Andrea Horwath Candidate Attacks Rural and Northern Ontarians
May 9, 2022 – Andrea Horwath and the radical, downtown NDP team don’t understand rural and Northern Ontario – and never will.
Today, it was revealed that Andrea Horwath’s candidate in Mississauga-Lakeshore, Julia Kole, attacked rural and Northern Ontario living and suggested that the world would be a better place if everyone lived in downtown cities.
In a podcast, Kole said “urban living is much more sustainable than rural…and what humanity certainly needs to be doing if we are to continue on the road that we are.” She added that, “if everyone lived in a condo or townhouse or had condensed or more compact dwellings, you need less space per person.”
For millions of Ontarians, living in rural communities is a way of life. Their families have lived in rural communities for generations and expect their provincial government to stand up for their needs.
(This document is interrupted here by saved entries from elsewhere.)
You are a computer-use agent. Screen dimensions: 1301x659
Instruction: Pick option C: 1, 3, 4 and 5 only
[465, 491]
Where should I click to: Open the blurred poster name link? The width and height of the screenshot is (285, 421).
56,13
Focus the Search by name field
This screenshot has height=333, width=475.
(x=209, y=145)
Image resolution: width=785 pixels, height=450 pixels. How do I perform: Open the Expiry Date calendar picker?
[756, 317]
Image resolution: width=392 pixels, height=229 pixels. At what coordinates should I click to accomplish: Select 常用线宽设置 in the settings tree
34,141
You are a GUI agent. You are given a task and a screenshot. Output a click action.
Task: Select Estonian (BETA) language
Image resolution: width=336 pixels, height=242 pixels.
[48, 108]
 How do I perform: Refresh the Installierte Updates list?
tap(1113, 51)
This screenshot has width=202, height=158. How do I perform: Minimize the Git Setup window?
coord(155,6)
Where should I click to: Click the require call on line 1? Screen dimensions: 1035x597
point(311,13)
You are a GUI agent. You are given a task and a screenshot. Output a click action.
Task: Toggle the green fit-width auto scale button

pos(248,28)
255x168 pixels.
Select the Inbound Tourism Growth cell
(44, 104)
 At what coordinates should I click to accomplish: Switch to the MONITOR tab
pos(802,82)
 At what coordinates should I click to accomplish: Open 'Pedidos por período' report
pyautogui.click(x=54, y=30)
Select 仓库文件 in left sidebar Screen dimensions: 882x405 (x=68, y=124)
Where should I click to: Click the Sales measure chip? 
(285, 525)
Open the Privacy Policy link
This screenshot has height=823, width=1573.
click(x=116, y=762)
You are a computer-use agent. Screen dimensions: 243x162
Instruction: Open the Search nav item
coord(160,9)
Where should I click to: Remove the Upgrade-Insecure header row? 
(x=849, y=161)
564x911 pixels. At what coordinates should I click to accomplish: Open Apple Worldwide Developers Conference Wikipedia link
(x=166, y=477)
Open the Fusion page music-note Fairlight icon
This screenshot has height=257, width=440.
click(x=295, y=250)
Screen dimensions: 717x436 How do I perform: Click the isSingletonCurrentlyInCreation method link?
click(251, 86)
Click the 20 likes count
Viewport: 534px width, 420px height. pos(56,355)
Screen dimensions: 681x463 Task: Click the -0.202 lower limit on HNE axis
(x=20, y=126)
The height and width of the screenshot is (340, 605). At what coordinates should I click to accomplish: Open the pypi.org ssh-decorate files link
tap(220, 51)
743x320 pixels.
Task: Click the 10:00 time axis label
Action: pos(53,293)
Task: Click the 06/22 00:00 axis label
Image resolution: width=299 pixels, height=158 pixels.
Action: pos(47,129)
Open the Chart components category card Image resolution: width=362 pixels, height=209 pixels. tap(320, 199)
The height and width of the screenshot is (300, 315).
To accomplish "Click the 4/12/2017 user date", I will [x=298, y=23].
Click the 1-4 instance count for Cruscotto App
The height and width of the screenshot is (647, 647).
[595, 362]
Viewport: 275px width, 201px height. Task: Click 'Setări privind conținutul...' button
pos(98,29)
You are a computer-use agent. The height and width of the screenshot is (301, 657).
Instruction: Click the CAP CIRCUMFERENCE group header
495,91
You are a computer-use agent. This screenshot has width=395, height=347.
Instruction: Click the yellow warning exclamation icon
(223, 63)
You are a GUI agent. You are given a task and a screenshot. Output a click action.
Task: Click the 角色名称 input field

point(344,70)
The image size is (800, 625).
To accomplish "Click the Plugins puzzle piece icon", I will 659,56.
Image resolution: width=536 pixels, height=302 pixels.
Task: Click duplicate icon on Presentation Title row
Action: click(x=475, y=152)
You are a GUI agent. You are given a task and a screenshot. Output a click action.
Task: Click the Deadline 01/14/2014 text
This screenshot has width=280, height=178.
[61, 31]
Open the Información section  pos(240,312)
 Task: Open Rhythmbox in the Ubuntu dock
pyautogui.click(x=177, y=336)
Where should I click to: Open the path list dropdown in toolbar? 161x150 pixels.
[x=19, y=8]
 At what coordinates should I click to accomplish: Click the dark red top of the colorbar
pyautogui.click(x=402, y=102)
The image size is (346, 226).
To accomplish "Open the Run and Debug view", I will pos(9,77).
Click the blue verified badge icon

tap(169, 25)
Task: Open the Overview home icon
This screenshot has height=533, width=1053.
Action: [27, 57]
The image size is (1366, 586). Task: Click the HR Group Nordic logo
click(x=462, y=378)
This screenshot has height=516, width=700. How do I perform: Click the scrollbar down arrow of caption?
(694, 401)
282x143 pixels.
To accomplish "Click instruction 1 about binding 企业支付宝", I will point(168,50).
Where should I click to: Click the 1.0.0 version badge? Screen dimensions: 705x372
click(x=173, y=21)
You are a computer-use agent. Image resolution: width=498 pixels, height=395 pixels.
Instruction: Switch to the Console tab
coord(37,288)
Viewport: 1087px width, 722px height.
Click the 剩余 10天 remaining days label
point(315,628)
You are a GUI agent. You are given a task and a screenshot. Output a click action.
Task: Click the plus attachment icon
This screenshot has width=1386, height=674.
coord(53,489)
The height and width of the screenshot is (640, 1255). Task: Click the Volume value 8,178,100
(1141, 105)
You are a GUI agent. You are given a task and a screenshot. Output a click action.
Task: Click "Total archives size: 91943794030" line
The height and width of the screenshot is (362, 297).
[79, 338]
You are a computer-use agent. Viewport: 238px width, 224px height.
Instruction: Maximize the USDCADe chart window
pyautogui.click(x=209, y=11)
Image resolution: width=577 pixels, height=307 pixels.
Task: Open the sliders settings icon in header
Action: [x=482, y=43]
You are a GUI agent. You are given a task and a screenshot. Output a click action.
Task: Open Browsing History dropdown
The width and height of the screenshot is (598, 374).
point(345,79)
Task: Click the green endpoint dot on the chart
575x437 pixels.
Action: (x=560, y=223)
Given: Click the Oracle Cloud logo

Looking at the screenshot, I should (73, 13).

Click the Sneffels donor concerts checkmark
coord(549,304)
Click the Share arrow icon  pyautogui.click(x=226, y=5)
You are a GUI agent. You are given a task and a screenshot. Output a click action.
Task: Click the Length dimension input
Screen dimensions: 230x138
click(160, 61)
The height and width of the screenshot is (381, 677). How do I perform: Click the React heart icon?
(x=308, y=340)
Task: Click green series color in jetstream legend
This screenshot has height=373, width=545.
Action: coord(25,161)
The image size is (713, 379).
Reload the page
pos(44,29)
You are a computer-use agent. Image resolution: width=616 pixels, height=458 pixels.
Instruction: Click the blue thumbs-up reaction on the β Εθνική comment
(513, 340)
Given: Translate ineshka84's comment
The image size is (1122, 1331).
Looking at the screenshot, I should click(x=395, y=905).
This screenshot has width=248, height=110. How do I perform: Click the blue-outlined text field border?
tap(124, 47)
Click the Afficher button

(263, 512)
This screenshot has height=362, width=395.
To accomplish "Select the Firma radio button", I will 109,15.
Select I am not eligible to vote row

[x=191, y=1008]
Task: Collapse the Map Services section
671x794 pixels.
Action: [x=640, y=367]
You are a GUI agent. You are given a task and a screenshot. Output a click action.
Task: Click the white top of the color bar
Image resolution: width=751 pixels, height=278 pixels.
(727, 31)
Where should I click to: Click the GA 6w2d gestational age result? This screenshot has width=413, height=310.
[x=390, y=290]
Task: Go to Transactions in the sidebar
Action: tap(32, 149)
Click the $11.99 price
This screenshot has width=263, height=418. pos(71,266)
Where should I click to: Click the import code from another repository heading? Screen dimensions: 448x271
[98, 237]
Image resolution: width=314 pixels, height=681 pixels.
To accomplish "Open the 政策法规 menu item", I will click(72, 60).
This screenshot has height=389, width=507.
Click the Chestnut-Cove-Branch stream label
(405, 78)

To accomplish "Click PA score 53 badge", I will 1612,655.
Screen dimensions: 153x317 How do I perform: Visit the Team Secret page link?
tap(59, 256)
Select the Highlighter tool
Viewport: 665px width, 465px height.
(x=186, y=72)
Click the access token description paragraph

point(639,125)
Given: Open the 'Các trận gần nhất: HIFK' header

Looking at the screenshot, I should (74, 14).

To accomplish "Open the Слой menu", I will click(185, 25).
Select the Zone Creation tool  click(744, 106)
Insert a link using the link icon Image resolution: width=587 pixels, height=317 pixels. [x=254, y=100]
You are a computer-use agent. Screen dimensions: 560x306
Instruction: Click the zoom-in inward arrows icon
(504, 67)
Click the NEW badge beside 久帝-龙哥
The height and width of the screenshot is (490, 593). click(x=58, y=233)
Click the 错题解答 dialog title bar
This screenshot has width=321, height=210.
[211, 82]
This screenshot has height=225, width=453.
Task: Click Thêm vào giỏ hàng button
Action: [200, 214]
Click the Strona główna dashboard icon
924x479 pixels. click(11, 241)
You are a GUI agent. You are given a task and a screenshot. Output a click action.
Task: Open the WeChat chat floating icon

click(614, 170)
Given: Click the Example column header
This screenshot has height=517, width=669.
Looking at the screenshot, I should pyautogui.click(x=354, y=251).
Andrea Horwath’s candidate also disparages rural communities by saying, “if we all live in a rural area, how do we get from Point A to Point B? We have to drive a car.” If she had her way, Ontario’s vibrant towns, villages, and hamlets wouldn’t exist and nobody would drive a car.
Unlike Andrea Horwath and the NDP, Doug Ford and the Ontario PCs stand up for rural and Northern Ontario.
We have named full-time Ministers of Agriculture who are farmers themselves. We are saying yes to building more roads and highways across rural and Northern Ontario. We are saying yes to lowering the gas tax by 5.7 cents/litre. We are saying yes to unlocking the economic potential of the Ring of Fire. We are saying yes to expanding broadband access across rural and Northern Ontario.
Doug Ford and the Ontario PCs are getting it done for the people of rural and Northern Ontario.
Transcript (Time Stamp – 18:30):
Julia Kole – NDP Candidate: Urban living is actually much more sustainable-
Julia Kole: … and what humanity certainly needs to be doing if we are to continue on the road that we are.
Interviewer: Enlighten me. That’s pretty shocking.
Julia Kole: Yes, I know. And it does, it does sound totally contrary to what people would think, because when you think of that beautiful in tune with nature lifestyle, you think of that little stone cottage on your piece of property where you have a cow, a duck, some sheep. You’re self sufficient, and you think that your environmental impact is very low. And if we were looking maybe centuries ago, before the industrial revolution, in a different way of life, where we value different things, yes, of course that’s a sustainable way. And it still is in many cases. However, if you take a few minutes just to really think about your lifestyle and your needs and wants, and what you quote-unquote kind of need to function day to day, it isn’t sustainable.
We live in a world where we expect to have food from all over the world flown in to us and have easy access to it. We are reliant on technology in many ways. We’re reliant on electricity in many ways. We want to go out and be entertained in a variety of ways. We want to engage different people in a variety of ways. We want to go explore different areas in different capacities. If we all lived in a rural area, how would we get from point A to point B? You have to drive a car. In an urban area, if it’s tightly compact and it’s quite densely populated, and when it’s planned right, you can walk everywhere. So eliminates your need for a car. If you’re living in a rural area and you’re growing your own produce, or you’re making your own food, you can’t make everything depending on where your climate is.
So you’re going to need to go to the store to get those things. To transport those things out into those rural areas, it’s going to be costing a lot more than shipping them in into central locations that are easily accessible by various modes of transportation. In compact dense living … How much space does a human really need, right? If everyone lived in a condo or a townhouse or had condenser, more compact dwellings, you need less space per person in order for them to live. That gives more space for ecosystems, more space for agriculture-
Julia Kole: … more space for the other things that humans need to survive, but also that the natural world needs to survive.